● Instructions to follow
Throughout the listing below, copy each line containing "size".

Segment Start: Raw data

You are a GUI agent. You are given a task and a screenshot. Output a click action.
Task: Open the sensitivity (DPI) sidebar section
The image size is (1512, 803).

Segment End: Raw data
Segment Start: Raw data

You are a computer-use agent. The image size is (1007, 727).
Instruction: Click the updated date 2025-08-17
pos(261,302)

Segment End: Raw data

● Output
The image size is (1512, 803).
You are a computer-use agent. The image size is (1007, 727).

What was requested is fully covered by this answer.